Pick out every line in the listing below that contains the word "lightbulb", and copy each of those lines.
>> BEGIN RECORD LIST
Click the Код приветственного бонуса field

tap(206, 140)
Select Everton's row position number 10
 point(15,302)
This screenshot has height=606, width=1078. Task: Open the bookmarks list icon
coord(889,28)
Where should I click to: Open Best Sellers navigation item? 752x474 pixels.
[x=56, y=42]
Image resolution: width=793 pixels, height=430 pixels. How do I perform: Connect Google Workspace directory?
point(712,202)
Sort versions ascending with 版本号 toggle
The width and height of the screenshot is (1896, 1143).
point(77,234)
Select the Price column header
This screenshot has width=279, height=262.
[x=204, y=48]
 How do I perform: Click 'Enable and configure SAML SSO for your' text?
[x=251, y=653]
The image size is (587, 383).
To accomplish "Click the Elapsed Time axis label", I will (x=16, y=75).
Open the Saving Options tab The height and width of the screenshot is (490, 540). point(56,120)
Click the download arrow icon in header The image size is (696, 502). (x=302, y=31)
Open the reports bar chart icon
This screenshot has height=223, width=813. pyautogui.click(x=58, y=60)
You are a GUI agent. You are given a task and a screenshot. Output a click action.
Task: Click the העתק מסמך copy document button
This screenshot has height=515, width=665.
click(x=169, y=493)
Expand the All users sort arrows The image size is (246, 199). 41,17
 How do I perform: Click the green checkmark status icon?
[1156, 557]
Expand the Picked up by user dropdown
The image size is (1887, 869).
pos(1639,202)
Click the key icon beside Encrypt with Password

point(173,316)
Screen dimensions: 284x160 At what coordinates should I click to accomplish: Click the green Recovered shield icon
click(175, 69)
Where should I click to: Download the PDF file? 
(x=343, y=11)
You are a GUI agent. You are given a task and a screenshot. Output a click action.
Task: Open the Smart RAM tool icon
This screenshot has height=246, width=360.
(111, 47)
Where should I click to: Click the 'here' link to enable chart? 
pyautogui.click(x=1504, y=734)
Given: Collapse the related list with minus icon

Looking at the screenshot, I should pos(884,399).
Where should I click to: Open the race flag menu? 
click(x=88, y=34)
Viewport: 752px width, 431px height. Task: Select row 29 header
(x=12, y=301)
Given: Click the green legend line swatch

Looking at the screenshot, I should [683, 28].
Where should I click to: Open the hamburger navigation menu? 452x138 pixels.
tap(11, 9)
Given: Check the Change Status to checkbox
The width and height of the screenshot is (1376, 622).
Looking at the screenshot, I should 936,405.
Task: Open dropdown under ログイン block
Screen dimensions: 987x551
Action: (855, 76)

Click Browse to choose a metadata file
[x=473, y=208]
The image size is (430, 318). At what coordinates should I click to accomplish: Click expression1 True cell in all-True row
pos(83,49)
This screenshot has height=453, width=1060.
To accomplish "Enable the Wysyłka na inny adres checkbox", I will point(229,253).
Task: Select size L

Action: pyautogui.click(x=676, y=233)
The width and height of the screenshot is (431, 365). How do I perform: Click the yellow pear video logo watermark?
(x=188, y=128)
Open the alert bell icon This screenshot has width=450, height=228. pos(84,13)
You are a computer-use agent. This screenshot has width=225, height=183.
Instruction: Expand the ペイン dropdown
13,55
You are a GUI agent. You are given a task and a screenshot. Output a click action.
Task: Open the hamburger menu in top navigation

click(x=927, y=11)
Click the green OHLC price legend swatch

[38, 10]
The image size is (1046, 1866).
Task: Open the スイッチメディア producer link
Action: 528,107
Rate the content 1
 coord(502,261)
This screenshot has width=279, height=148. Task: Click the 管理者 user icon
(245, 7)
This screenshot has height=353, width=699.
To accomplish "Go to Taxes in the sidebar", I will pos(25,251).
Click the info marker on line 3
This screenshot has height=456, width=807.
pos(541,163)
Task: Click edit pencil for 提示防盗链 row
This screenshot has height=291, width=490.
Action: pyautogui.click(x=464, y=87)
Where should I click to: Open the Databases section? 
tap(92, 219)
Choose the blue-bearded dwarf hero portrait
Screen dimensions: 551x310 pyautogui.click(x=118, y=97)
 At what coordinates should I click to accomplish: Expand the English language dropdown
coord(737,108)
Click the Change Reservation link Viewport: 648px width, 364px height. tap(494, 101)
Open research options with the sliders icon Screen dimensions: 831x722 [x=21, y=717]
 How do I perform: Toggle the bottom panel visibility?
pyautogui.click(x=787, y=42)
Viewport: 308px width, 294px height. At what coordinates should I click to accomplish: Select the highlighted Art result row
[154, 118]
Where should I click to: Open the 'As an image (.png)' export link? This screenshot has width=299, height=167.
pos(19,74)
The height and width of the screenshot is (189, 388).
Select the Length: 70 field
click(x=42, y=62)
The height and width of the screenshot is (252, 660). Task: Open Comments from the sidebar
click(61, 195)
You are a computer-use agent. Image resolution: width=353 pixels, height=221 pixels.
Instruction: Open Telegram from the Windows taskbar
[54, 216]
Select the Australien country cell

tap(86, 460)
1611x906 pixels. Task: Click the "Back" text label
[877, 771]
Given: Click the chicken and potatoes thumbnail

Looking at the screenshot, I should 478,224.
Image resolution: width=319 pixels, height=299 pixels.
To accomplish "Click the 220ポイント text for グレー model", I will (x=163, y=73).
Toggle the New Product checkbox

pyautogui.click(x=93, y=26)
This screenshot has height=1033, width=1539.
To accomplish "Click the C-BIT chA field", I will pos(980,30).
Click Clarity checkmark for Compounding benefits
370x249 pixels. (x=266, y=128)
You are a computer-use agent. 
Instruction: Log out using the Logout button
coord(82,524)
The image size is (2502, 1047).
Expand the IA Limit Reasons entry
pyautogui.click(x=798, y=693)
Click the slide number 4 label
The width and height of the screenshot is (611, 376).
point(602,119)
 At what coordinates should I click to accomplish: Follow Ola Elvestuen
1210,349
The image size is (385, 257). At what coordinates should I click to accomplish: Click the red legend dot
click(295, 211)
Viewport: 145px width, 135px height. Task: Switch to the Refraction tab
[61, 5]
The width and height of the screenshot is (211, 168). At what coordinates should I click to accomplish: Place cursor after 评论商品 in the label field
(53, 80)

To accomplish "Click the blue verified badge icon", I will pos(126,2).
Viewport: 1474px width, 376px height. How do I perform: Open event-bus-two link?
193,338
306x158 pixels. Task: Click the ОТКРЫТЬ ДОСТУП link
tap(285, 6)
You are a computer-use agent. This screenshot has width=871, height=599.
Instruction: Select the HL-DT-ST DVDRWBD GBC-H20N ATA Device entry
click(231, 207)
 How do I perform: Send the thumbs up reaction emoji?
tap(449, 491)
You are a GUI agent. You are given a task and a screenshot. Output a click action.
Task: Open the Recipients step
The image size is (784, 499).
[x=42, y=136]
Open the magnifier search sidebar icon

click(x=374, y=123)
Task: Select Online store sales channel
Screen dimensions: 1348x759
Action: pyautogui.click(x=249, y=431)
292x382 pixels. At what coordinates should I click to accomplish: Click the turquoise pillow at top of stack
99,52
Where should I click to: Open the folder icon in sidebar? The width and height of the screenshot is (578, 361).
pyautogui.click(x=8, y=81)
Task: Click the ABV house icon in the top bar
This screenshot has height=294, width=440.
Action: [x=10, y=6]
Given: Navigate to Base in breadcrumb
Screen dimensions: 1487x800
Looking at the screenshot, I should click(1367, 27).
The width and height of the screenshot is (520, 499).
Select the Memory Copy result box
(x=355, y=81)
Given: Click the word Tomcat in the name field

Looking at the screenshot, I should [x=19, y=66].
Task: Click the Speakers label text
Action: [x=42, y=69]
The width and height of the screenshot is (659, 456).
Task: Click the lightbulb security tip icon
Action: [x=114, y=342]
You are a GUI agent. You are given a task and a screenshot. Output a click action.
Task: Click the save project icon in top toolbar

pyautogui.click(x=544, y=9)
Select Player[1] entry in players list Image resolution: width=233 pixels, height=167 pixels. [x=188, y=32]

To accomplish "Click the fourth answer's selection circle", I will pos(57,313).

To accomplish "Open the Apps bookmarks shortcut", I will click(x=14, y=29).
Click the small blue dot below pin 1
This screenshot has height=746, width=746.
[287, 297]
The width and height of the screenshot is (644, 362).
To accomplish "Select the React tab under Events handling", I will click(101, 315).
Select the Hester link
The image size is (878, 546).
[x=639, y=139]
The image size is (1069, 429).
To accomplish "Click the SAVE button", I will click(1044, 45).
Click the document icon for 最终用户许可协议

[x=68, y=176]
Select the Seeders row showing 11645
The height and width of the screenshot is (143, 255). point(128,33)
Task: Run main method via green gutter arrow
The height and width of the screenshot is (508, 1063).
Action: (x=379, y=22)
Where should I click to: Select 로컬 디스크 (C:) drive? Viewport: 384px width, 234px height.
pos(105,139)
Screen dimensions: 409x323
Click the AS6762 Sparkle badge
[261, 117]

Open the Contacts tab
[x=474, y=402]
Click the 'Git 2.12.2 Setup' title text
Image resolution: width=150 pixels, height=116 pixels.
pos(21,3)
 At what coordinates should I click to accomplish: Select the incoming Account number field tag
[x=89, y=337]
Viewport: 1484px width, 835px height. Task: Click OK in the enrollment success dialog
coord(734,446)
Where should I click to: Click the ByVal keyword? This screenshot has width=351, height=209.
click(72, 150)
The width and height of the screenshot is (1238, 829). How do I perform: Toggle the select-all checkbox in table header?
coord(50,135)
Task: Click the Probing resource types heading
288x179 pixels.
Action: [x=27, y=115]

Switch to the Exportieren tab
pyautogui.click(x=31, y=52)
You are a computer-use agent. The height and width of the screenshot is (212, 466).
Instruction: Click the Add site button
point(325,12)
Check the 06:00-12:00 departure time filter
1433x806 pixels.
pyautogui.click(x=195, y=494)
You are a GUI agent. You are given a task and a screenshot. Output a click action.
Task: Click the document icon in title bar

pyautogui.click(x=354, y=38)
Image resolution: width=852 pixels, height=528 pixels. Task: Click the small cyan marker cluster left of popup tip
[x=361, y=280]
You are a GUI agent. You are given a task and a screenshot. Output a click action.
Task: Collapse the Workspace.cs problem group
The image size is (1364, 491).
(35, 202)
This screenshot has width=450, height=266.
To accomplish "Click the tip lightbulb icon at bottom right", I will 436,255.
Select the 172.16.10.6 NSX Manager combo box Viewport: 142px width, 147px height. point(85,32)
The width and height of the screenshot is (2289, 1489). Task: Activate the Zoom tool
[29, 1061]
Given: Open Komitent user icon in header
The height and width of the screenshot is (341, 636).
>> END RECORD LIST
[FULL ANSWER]
Task: Click the lightbulb security tip icon
To accomplish "Click the tip lightbulb icon at bottom right", I will 436,255.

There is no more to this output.